My life is constrained in hundreds of ways and will be for years as my son grows up and my wife and I grow older. ~ Chris Huntington
Maybe it’s the post-Thanksgiving blahs. Maybe it’s the prospect of a two-hour delay tomorrow morning because of wintry mix, which sounds like an excellent breakfast cereal but is definitely not something you want school buses driving through in the morning. Or maybe it’s just that I have been writing all day. Like, a lot. My fingertips are sore. I love my job, I really do, but there are days when the words are sticky – they don’t come without effort. Like, a lot. Whatever the reason, this is going to be short.

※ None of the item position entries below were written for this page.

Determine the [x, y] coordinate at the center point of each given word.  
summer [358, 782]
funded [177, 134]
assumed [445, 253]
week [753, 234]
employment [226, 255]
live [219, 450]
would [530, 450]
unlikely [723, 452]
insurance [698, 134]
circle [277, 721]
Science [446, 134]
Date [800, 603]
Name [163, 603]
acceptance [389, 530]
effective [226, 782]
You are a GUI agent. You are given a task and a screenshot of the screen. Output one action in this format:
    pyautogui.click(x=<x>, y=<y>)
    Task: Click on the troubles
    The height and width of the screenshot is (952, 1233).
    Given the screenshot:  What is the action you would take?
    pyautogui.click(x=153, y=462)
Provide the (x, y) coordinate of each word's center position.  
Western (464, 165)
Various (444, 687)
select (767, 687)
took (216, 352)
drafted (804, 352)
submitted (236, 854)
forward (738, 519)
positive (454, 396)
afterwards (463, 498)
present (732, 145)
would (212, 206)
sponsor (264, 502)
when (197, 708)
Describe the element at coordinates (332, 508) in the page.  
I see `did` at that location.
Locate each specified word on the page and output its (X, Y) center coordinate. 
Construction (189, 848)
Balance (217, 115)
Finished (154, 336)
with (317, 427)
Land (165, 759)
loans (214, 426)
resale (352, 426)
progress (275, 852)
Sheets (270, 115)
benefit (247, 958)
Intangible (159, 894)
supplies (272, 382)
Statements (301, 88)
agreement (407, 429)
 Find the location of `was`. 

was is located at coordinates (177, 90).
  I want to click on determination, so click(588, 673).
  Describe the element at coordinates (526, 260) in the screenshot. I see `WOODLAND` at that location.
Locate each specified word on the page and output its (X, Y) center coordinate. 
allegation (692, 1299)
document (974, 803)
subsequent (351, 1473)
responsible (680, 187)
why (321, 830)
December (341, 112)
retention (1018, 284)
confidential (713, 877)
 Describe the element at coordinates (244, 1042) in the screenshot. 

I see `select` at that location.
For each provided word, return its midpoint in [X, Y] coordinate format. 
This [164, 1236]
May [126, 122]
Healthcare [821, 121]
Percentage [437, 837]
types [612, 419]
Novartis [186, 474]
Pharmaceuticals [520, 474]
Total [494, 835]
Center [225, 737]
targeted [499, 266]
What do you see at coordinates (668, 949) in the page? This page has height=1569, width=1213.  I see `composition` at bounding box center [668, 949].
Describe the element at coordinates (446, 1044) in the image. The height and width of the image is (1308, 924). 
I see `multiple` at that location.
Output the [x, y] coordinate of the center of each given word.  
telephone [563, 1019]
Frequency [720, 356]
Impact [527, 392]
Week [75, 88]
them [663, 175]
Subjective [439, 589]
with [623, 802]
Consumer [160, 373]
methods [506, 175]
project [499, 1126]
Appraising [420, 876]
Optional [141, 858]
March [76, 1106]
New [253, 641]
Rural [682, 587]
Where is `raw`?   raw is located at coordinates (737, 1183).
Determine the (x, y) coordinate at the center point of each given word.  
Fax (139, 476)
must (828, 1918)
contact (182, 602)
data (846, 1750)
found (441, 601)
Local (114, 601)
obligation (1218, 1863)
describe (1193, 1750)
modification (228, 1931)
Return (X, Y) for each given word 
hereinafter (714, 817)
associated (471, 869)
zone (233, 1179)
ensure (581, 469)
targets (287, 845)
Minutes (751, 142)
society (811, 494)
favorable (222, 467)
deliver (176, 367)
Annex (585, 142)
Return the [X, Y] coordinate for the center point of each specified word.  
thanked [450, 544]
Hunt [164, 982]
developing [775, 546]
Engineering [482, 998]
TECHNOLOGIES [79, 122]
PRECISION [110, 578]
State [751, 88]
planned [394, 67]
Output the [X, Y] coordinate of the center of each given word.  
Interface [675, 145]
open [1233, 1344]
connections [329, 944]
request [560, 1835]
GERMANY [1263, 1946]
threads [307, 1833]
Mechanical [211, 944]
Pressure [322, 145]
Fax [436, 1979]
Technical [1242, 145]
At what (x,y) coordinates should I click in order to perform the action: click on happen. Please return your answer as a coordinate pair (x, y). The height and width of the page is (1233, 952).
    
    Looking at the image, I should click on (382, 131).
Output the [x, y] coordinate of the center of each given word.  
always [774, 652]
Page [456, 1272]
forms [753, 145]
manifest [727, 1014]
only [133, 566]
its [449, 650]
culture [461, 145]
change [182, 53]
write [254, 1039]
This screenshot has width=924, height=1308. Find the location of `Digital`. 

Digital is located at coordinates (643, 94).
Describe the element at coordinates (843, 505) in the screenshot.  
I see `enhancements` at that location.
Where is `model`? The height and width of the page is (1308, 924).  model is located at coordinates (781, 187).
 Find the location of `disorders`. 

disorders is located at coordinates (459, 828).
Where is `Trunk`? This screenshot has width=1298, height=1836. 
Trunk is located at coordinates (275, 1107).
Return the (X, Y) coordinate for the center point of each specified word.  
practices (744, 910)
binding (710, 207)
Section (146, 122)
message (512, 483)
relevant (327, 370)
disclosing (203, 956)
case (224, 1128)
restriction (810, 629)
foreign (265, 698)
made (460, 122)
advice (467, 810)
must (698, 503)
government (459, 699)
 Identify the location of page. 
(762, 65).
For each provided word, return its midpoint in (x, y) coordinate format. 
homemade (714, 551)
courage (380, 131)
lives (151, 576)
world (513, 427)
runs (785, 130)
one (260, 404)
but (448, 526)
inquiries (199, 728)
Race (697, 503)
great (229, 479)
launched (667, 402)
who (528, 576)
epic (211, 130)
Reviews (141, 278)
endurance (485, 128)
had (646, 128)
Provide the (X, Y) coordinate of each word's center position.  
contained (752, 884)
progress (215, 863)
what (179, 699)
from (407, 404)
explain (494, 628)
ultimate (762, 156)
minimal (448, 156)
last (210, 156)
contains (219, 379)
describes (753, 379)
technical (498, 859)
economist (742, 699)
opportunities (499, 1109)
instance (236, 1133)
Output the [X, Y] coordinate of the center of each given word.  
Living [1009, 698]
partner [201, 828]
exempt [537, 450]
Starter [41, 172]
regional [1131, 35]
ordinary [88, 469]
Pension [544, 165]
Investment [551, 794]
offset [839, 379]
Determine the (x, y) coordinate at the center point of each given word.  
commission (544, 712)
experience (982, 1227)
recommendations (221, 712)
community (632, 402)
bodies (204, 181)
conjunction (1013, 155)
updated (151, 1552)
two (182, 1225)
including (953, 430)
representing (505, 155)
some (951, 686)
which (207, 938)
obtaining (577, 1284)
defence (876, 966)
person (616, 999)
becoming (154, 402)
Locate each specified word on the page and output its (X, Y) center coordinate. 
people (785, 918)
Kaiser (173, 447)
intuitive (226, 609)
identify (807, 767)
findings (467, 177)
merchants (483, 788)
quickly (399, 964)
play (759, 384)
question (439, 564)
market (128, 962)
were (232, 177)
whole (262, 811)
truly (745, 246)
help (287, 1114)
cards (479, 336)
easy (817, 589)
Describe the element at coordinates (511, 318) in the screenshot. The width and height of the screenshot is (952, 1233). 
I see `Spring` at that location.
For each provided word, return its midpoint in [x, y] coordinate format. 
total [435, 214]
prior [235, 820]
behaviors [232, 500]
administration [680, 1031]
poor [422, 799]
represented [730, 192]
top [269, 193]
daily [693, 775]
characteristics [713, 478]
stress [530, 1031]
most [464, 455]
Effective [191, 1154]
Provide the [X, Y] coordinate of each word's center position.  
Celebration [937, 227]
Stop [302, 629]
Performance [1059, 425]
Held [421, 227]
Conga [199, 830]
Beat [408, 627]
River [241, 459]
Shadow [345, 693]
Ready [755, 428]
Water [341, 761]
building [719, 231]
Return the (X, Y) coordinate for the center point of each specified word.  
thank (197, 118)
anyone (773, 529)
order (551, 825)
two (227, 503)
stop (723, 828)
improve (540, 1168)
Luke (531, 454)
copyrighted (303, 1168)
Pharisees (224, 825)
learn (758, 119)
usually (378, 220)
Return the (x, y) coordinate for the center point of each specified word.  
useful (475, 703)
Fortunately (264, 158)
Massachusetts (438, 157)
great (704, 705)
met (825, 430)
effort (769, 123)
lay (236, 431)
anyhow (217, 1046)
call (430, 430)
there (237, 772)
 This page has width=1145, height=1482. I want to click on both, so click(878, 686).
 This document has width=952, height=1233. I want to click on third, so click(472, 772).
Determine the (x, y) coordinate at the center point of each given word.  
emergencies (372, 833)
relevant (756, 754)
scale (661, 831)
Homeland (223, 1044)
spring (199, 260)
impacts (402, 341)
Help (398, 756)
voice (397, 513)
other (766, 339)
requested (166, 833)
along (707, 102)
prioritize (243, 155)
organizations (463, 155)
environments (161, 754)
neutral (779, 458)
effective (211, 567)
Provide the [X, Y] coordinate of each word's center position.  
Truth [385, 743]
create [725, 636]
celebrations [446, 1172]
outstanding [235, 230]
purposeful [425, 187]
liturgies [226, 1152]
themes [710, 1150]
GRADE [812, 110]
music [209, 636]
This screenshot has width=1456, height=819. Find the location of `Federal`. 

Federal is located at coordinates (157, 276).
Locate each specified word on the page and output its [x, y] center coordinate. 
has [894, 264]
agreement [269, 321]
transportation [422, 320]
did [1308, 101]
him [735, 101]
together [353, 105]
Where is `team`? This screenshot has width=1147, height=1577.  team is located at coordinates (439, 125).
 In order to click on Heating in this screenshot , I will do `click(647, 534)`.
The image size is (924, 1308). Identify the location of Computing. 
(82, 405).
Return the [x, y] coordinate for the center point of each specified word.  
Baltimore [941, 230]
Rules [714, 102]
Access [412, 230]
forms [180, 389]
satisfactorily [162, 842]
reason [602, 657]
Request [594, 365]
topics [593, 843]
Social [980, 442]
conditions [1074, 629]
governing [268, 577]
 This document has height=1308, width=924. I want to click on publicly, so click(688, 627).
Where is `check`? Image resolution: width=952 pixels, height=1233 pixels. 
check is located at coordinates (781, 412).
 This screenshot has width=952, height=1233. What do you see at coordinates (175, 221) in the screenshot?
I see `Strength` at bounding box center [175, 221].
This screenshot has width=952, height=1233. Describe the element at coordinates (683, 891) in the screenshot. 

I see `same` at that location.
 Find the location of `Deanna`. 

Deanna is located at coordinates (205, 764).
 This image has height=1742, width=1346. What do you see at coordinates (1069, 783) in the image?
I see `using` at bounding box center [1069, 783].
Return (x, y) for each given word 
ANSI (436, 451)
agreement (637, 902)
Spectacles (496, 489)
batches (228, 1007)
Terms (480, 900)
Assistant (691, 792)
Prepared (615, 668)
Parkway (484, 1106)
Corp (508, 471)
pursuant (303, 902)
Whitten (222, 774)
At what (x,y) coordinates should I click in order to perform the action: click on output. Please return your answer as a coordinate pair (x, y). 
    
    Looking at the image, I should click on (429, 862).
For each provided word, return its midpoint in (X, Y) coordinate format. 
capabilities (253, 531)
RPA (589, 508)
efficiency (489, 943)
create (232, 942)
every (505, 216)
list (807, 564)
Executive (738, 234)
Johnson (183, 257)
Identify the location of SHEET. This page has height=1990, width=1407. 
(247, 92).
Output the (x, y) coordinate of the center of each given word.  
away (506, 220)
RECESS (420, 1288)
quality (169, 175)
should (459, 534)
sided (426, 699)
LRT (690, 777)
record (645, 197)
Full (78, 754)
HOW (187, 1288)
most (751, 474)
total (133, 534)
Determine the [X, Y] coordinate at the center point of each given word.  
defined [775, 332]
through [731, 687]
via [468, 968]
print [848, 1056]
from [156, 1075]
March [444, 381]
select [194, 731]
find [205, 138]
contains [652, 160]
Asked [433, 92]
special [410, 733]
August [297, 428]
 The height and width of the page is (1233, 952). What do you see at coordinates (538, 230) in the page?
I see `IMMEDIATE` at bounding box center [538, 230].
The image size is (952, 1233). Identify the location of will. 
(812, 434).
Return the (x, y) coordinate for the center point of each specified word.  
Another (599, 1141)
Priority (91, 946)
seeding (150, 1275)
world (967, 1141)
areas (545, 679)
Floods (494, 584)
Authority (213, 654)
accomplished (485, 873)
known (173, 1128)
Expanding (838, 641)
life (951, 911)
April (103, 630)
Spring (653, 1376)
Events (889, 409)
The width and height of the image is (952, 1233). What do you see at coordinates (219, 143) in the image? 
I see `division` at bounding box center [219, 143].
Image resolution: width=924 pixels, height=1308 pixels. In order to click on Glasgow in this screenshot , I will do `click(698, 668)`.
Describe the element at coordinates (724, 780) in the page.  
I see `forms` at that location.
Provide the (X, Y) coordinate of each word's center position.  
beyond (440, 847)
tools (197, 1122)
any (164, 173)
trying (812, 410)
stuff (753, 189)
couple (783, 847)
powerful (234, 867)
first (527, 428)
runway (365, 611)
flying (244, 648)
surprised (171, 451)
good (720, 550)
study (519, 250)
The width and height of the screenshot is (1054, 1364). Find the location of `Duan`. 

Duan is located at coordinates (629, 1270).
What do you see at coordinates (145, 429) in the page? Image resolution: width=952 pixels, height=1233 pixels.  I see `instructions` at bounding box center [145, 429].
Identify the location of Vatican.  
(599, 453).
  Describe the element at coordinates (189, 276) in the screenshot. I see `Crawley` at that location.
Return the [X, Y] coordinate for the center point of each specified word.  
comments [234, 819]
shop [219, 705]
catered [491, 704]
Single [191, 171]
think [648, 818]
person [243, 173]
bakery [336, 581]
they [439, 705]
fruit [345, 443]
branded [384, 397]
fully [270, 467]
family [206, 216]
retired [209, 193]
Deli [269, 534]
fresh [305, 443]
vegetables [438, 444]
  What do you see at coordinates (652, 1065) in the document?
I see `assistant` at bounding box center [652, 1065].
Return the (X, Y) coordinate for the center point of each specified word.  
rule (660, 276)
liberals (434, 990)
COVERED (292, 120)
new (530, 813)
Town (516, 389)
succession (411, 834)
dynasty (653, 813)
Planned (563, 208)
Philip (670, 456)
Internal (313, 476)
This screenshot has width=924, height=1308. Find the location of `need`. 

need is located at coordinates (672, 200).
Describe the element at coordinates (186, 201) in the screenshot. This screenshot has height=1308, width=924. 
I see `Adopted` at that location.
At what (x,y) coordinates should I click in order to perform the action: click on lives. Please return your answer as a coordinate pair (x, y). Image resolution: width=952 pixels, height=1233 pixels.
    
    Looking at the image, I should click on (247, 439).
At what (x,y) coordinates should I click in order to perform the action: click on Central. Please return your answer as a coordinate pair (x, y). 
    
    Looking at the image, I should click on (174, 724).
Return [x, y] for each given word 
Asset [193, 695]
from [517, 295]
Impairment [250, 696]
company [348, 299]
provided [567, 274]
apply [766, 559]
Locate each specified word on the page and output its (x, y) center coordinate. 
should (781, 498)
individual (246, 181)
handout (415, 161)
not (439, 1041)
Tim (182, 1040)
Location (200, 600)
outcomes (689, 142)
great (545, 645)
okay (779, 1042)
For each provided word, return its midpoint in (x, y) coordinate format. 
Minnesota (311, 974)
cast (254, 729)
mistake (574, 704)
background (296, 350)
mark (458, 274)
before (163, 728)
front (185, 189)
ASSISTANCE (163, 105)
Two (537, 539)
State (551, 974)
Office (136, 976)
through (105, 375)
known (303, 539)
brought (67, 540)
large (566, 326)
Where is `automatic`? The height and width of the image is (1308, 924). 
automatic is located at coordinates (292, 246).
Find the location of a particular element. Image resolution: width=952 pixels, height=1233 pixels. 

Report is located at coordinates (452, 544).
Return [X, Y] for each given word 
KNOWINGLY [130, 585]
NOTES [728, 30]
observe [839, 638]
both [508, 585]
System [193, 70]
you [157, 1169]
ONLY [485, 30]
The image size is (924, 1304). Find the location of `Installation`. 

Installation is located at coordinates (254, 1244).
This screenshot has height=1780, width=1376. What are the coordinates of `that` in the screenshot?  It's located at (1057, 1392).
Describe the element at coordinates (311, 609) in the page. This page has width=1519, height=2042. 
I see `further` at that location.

I listened to a CD in the car while waiting for the boys to be dropped off at the bus stop and this song played:
For two minutes and 54 seconds I was sixteen and standing in a hot, dusty ring while my friend and her horse, who was named for the song, danced around me with looks of concentration on their faces. Today was a cold day, and gray as December, and there I was in my well-worn minivan, a nigh middle-aged woman with dinner to cook and laundry to do and children to account for, feeling, for two minutes, sweaty and sticky and smudged with dust, just like I was every day, every summer when I was a teenager. It made coming home to a dog mess that much more bearable.
It’s a good song.
And that’s all I’ve got. I should walk that dog and go to bed, but I won’t. I’m going to watch TV and eat some potato chips. Because tomorrow school is delayed and when the alarm rings I can go pblpwhew at it. And outside the wintry mix will fall.